▶ [Data listing]
**********

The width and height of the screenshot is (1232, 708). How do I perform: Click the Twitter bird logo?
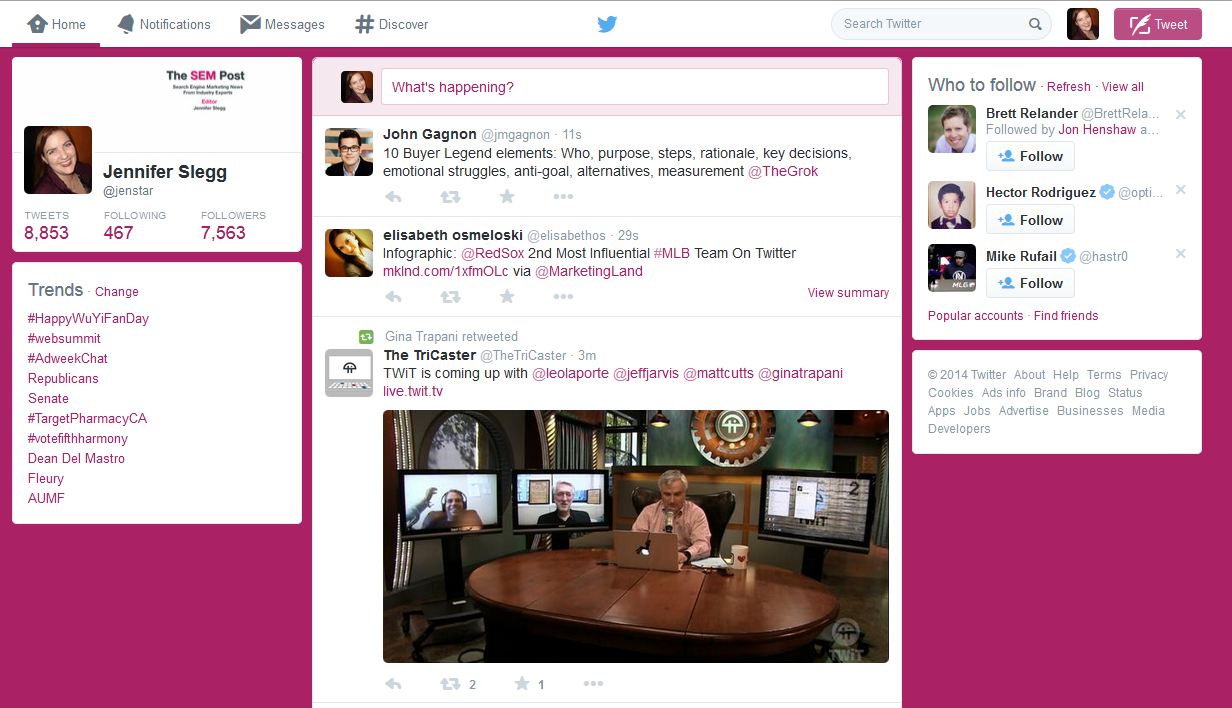pos(607,24)
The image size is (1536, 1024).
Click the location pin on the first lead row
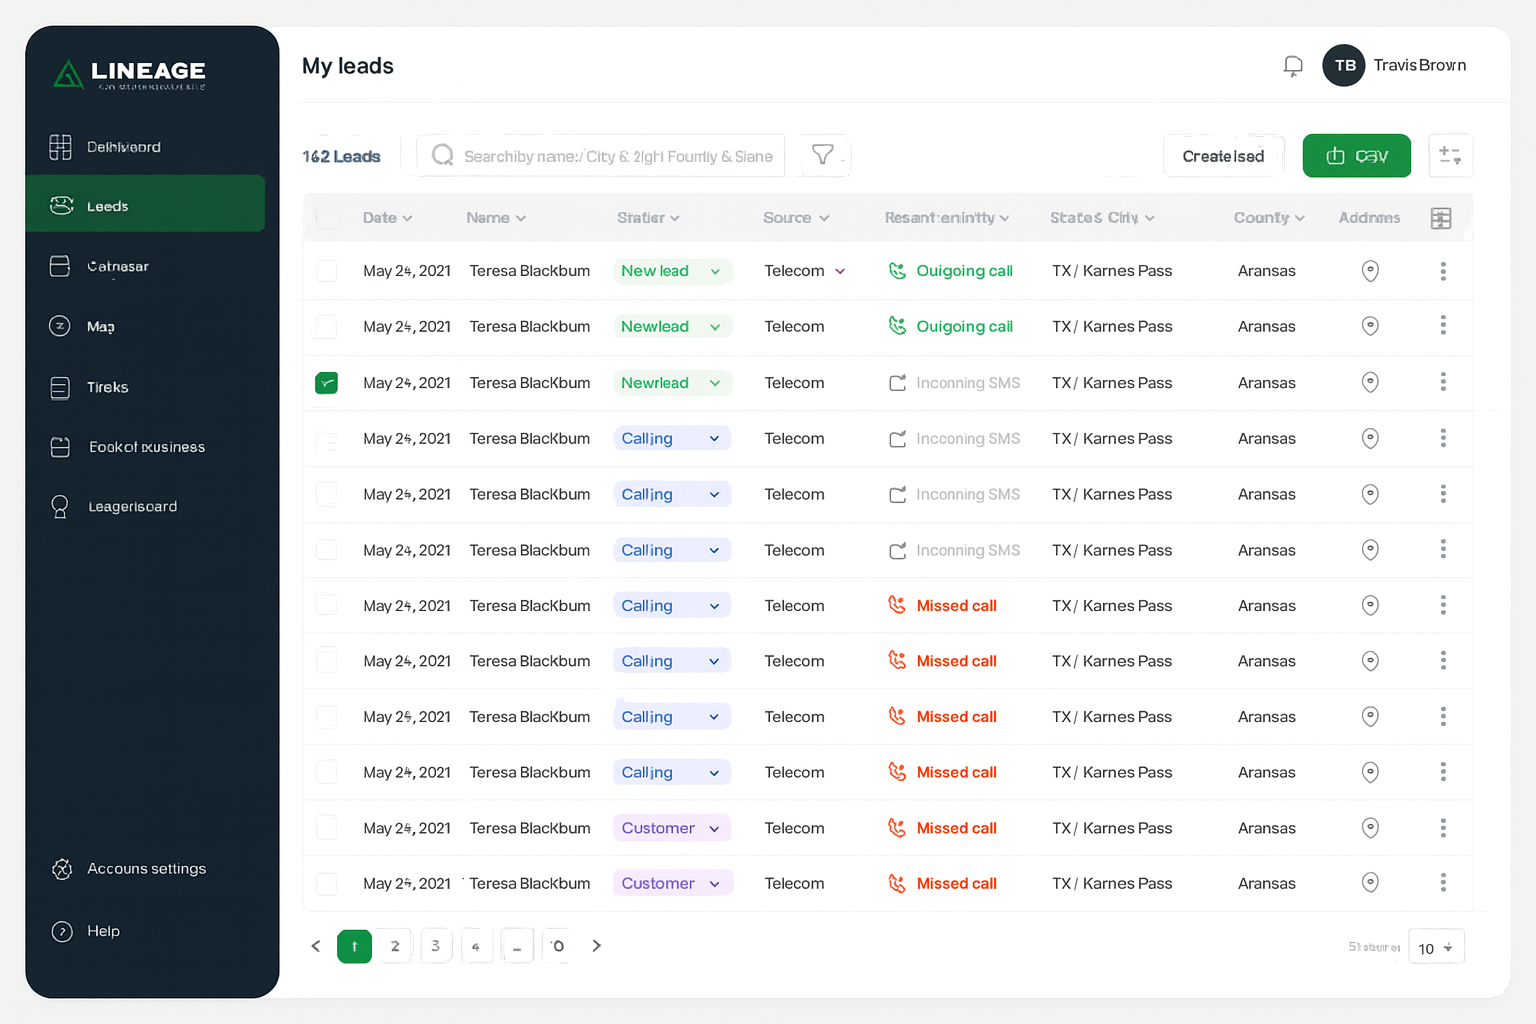pos(1370,270)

**********

▶ [Problem requirements]
Rewrite the entries above as a two-column CSV with the headers input and output, giving one row per entry with its text under input and its answer under output. Wrap each field in double quotes, replace line breaks with spaces, and leave out the pictures.

▶ [Task response]
input,output
"The width and height of the screenshot is (1232, 708). How do I perform: Click the Twitter bird logo?","pos(607,24)"
"The image size is (1536, 1024). Click the location pin on the first lead row","pos(1370,270)"